Ricordo che anch’io all’inizio mi stupivo che non ci fossero carte o comunque cose lasciate in mezzo alla strada o nei cestini o nei carrelli della spesa, ma quello che davvero ti colpiva era proprio il concetto dell’altro, il concetto del  vivere sociale, il rispetto del lavoro e di chi lavora che, come dicevo, ancora oggi c’è, anche se negli ultimi anni si sta perdendo. Per fare un esempio, quando ho iniziato a lavorare in ferrovia, giù nel meridione c’era ancora una cultura per cui il più giovane magari portava la borsa al capotreno, c’era questa forma di sudditanza che invece a Bologna non è mai esistita. A Bologna la discriminante era tra chi aveva cultura , un’etica del lavoro, e chi non ce l’aveva. Anche le persone che facevano i lavori più umili erano rispettate, avevano  l’orgoglio di sentirsi lavoratori e la consapevolezza di essere rispettati”. 
Eduardo, ti ricordi quando mi parlavi della tentazione che hai avuto da giovane di chiedere un trasferimento al sud ? Ascoltando il racconto di Antonio mi sono ricordato delle motivazioni che ti fecero desistere,motivazioni che si riconducono tutte agli stessi valori di laboriosità, dignità, rispetto per gli altri, di cui parla Antonio. Ti ricordi  della pena con cui mi parlavi di un tuo collega e caro amico che, proprio  a causa di un trasferimento e delle prevaricazioni  che subiva da un  suo diretto superiore, si ammalò di depressione ?  Eduardo sono questi sprazzi di conversazione che abbiamo avuto nei rari e preziosi incontri che tu mi hai donato  ad aver fissato nel mio animo i tuoi lineamenti morali, prima che quelli fisici,  in modo indelebile.

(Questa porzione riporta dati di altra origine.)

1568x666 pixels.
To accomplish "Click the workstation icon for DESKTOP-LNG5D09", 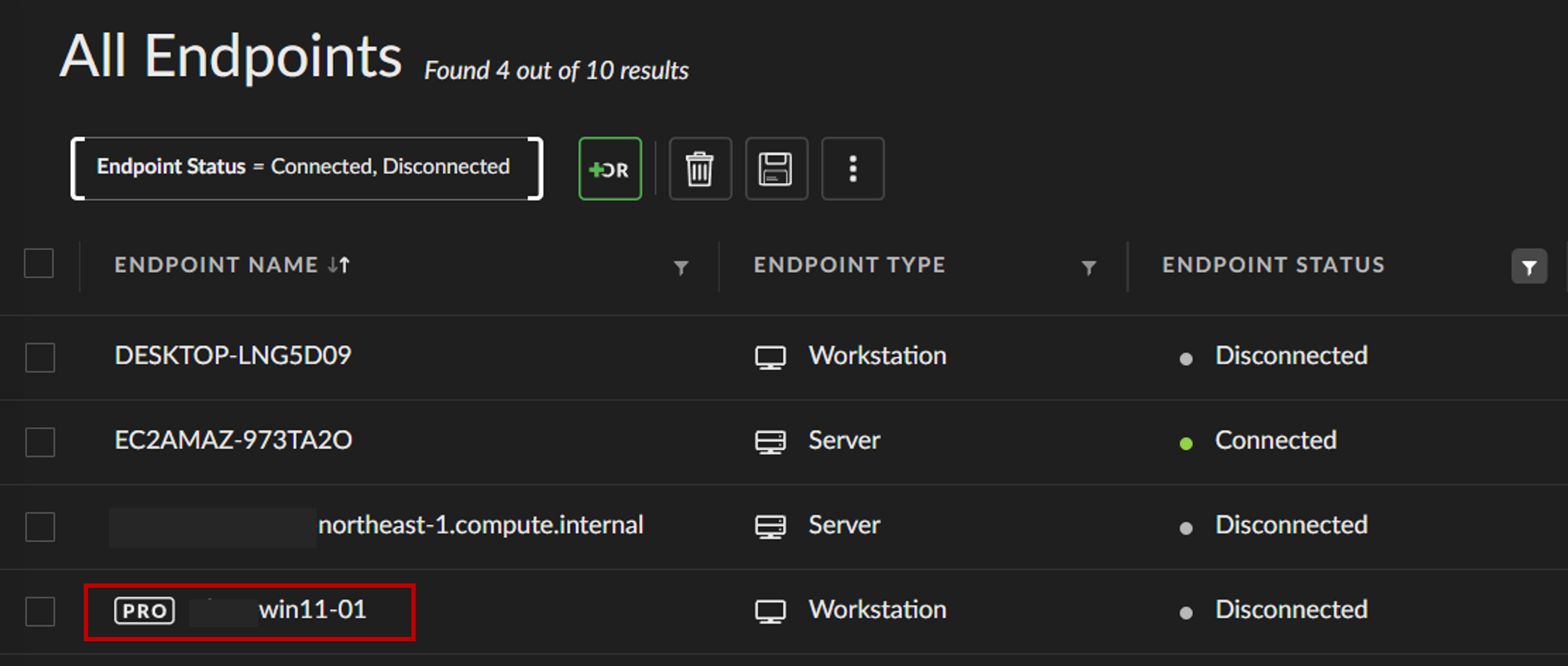I will point(770,357).
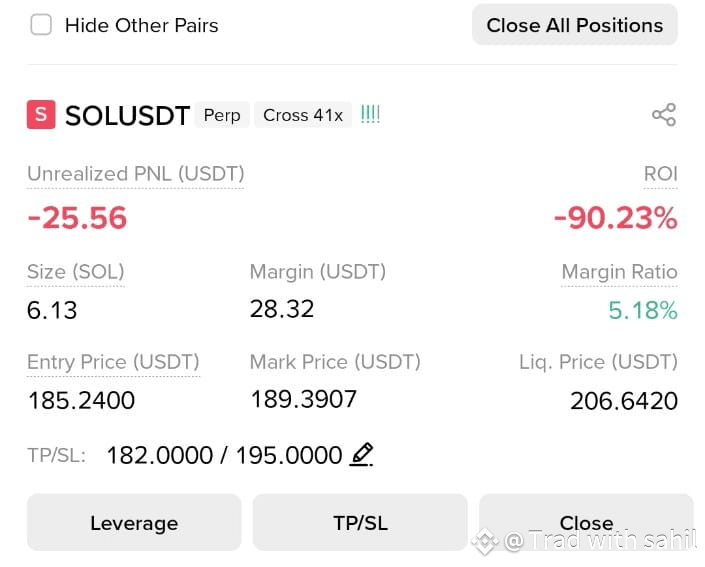The height and width of the screenshot is (567, 705).
Task: Click the green ADL indicator bars
Action: (x=370, y=114)
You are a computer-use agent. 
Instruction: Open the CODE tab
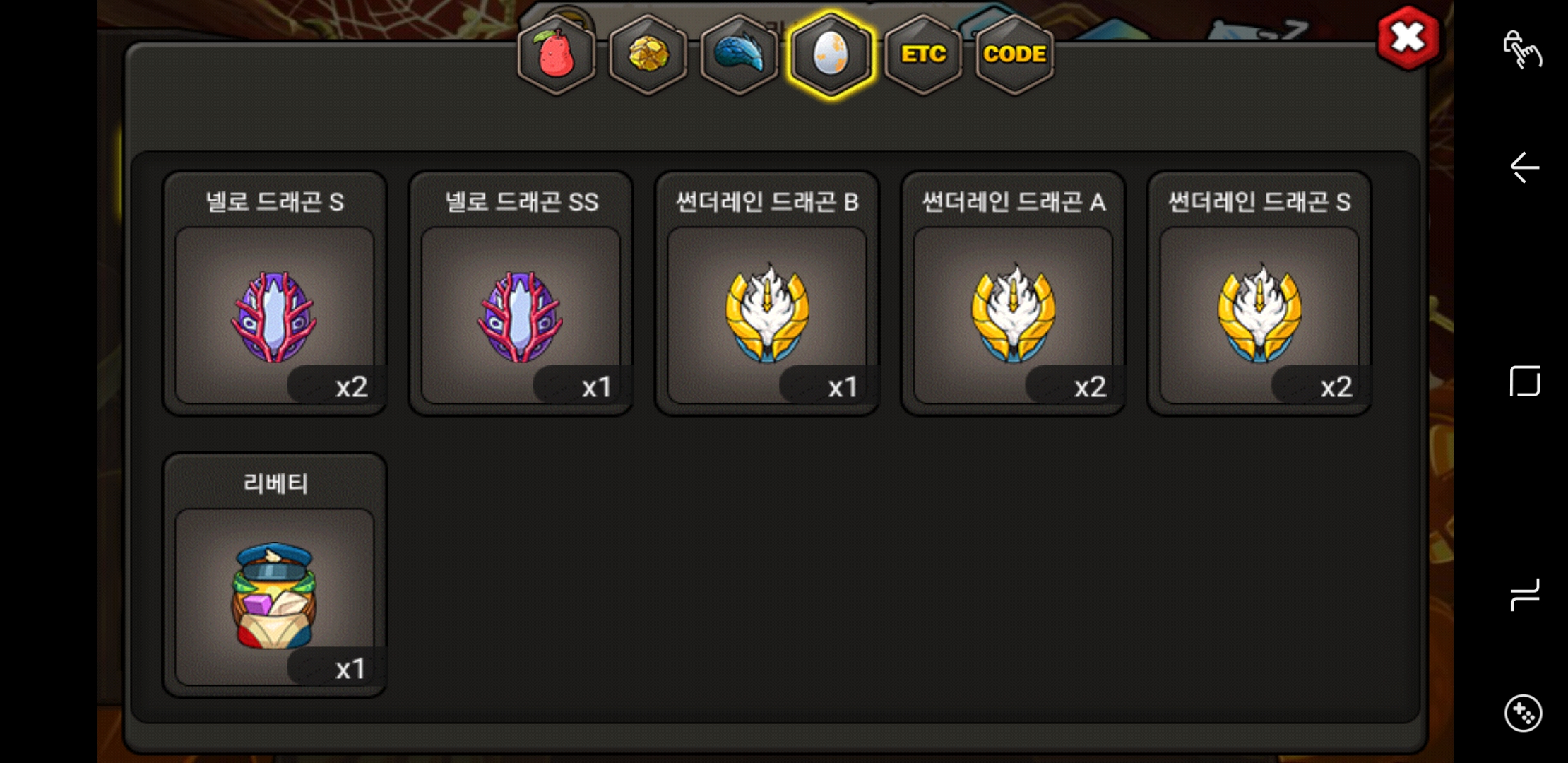[1014, 54]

Ti ho annoiato ? Spero proprio di no, sono anzi convinto che sarebbe piaciuto anche a te, da ex ferroviere , da salernitano orgoglioso della sua origine e da uomo ricco di valori e rispetto per gli altri, partecipare a quella “presentazione” . Ma soprattutto spero che non ti sia annoiato, perché abbiamo ancora tante cose da dirci, ed io ho ancora tante cose da imparare da te, dalla tua vita trasparente e sobria ( sicuramente influenzata anche dall’esperienza giovanile che abbiamo avuto), dai valori che hai incarnato e che oggi vivono nella tua bella famiglia.
Ciao Edu, ti scriverò ancora pensandoti con affetto, tu però vigila anche su di me, come farai con la tua famiglia. 









Eduardo ci ha  lasciato solo qualche giorno fa,  il 29 maggio 2011.